SDG 10–12: Inclusive Development, Responsible Consumption & Circular Economy
Student-led sustainability solutions for waste reduction and equitable growth
Across business, social sciences, food science, and agricultural disciplines, UMS students innovate in sustainable consumption, behavioural sustainability, waste-to-resource conversion, and ethical production systems. FYPs include biodegradable packaging from local biomass, food waste composting systems, circular agriculture models, social inclusion studies, sustainable tourism frameworks, and micro-enterprise development for rural women. These works support Sabah’s transition toward a circular economy and more inclusive development.

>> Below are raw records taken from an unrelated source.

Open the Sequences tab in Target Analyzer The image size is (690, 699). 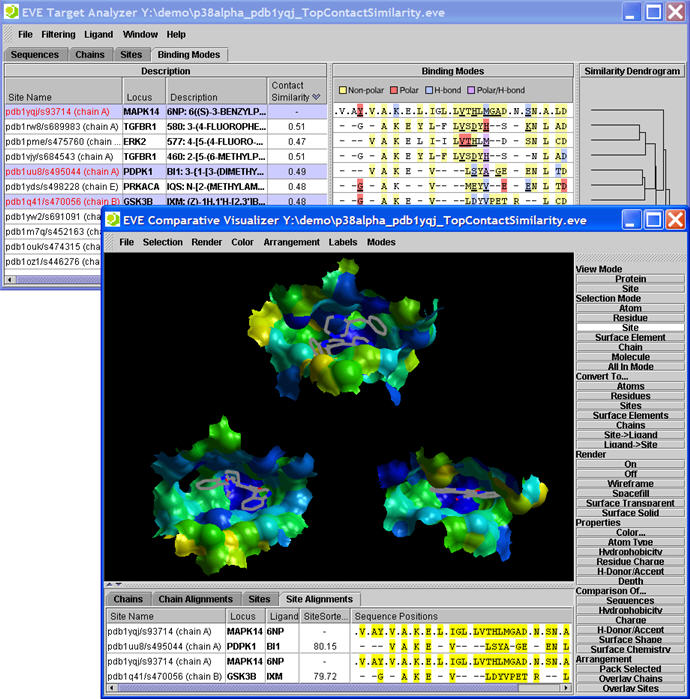pos(34,54)
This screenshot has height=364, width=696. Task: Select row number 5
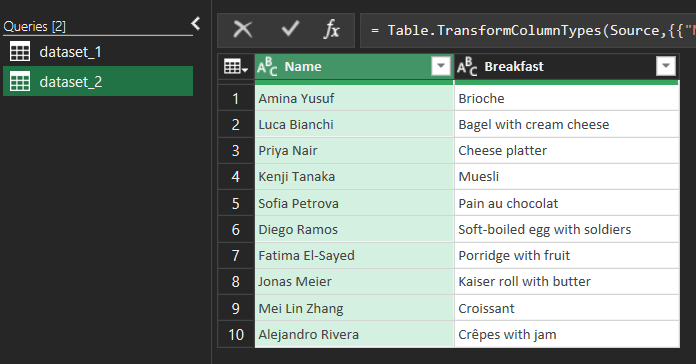pyautogui.click(x=236, y=203)
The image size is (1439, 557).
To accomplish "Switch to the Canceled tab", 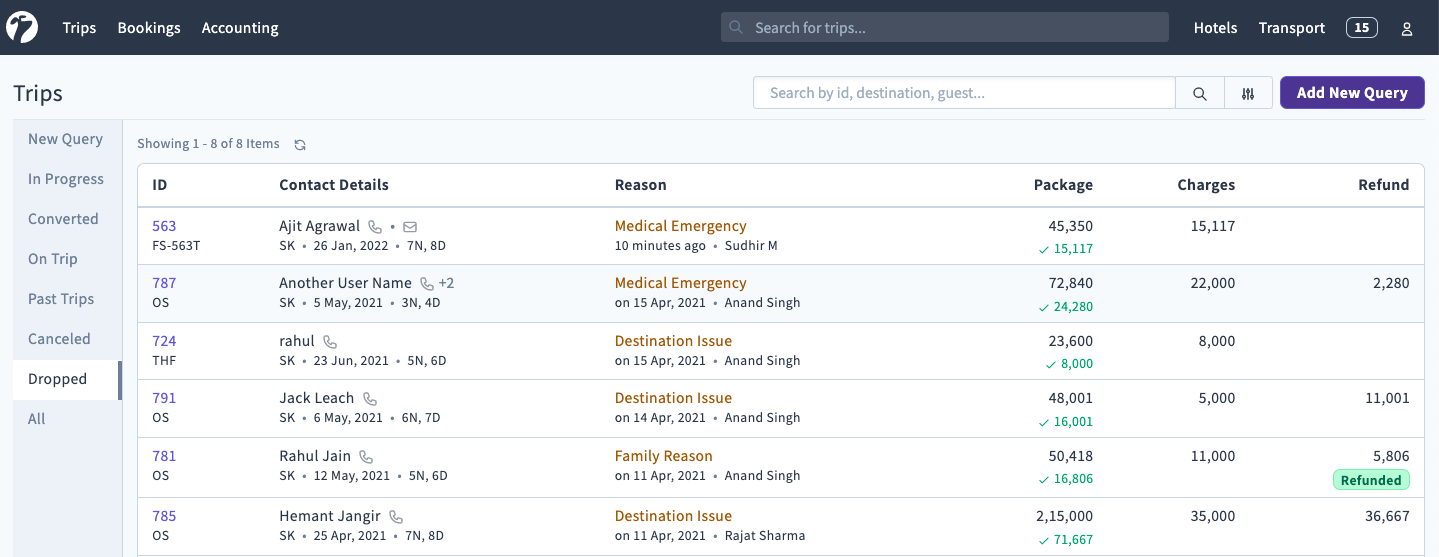I will [59, 339].
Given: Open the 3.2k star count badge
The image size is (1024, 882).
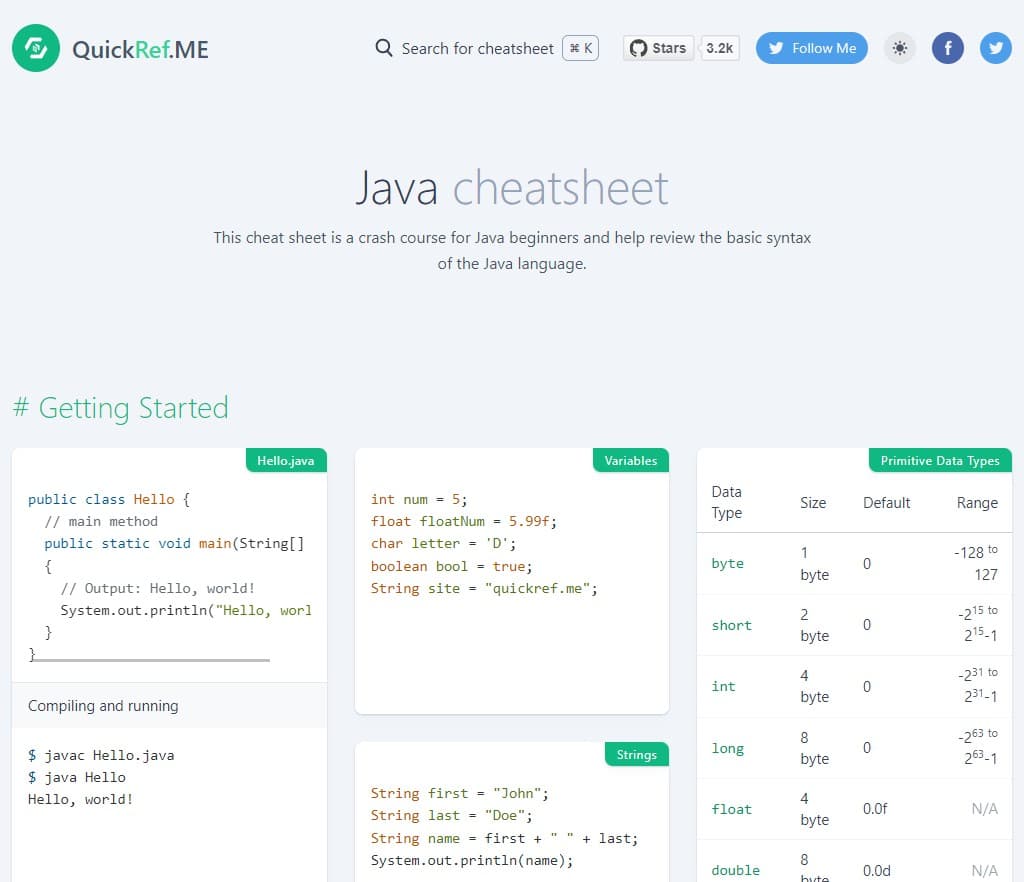Looking at the screenshot, I should point(719,48).
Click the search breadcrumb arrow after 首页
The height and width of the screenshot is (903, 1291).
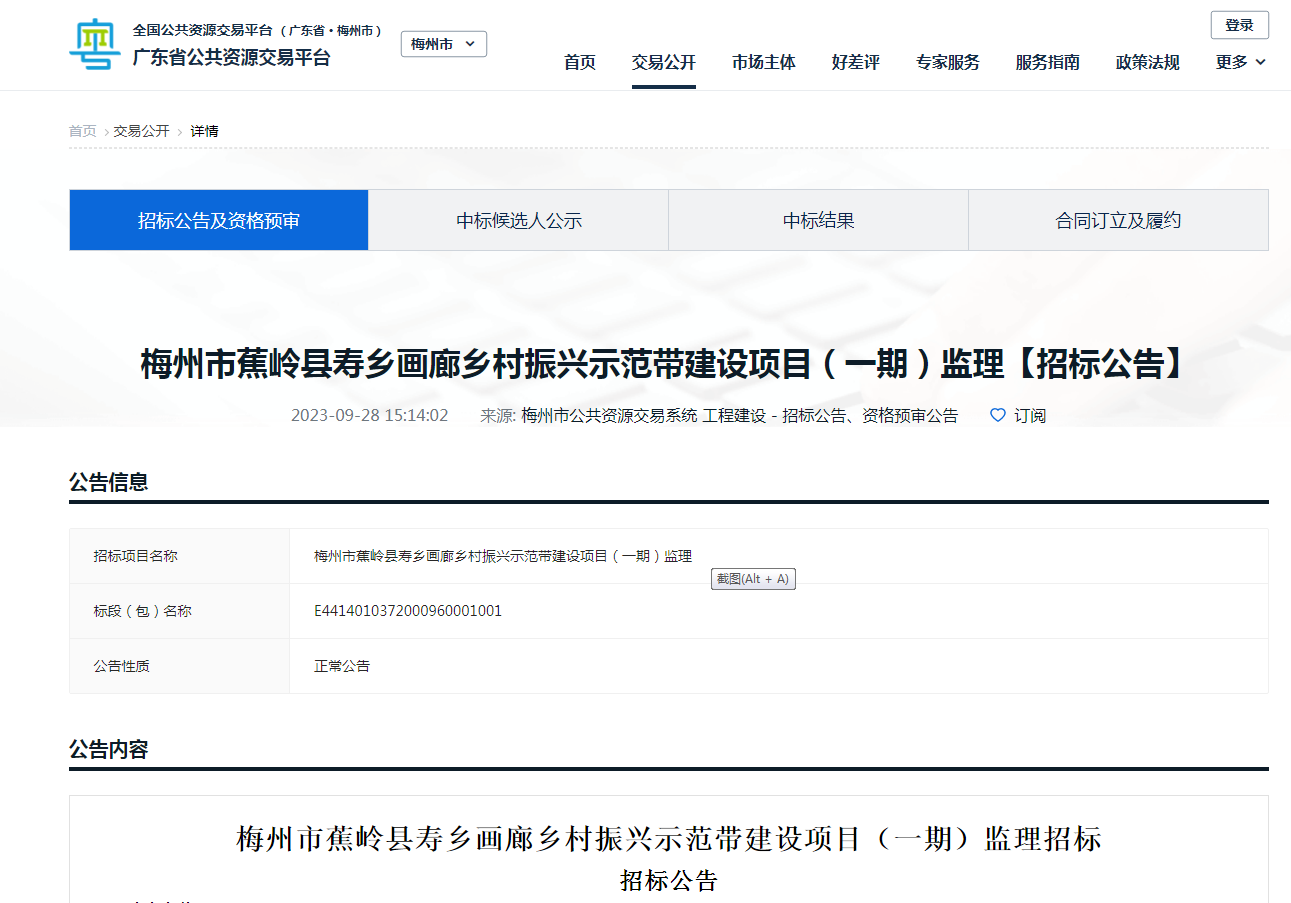tap(103, 131)
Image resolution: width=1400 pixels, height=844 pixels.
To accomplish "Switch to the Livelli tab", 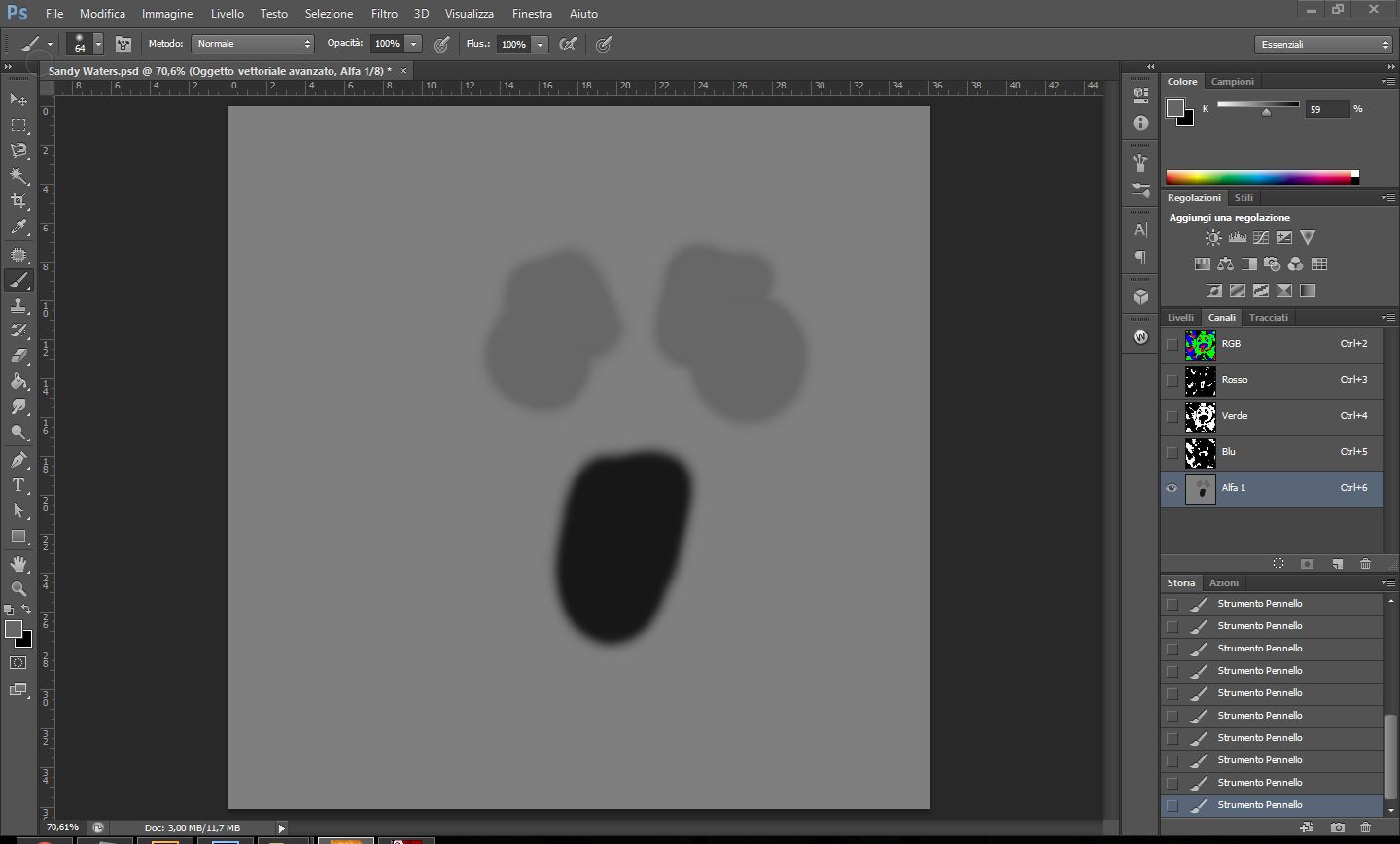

SDG 13–15: Climate Action, Biodiversity Conservation & Ecosystem Resilience
Harnessing Sabah’s ecosystems as outdoor laboratories for conservation-focused projects
With access to one of the world’s most biodiverse environments, UMS students—especially from ITBC, BMRI, FST, and FPTF—produce impactful research on wildlife conservation, coral rehabilitation, reforestation, seagrass ecology, watershed management, mangrove restoration, and climate risk assessment. Students engage directly in fieldwork within UMS living labs, marine parks, forest reserves, and rural landscapes, generating conservation data that supports government agencies, NGOs, and community organisations.
SDG 16–17: Governance, Indigenous Rights & Global Partnerships
Strengthening institutions, cultural heritage, and international collaboration
UMS students from FSSK, BorIIS, Islamic Studies, and the Academy of Arts & Creative Technology conduct FYPs on indigenous rights, cultural documentation, governance models, heritage preservation, peace and conflict studies, and international cooperation. Projects often involve digitising oral histories, preserving endangered languages, analysing governance structures, mapping cultural heritage sites, and partnering with local organisations to strengthen community leadership. These works advance sustainable governance and cultural continuity across Borneo.
UMS: A Campus Where Students Lead Sustainable Change
Together, these student projects reflect UMS’s strong culture of sustainability scholarship, innovation, and community impact. Across all faculties and research institutes, UMS empowers students to address real-world problems, collaborate with local communities, and apply knowledge that contributes directly to sustainable development.
By fostering creativity, scientific inquiry, cultural appreciation, and social responsibility, UMS continues to cultivate a generation of graduates who will shape the future of Sabah and the world—proving that meaningful sustainability solutions can begin with student ideas, research, and passion.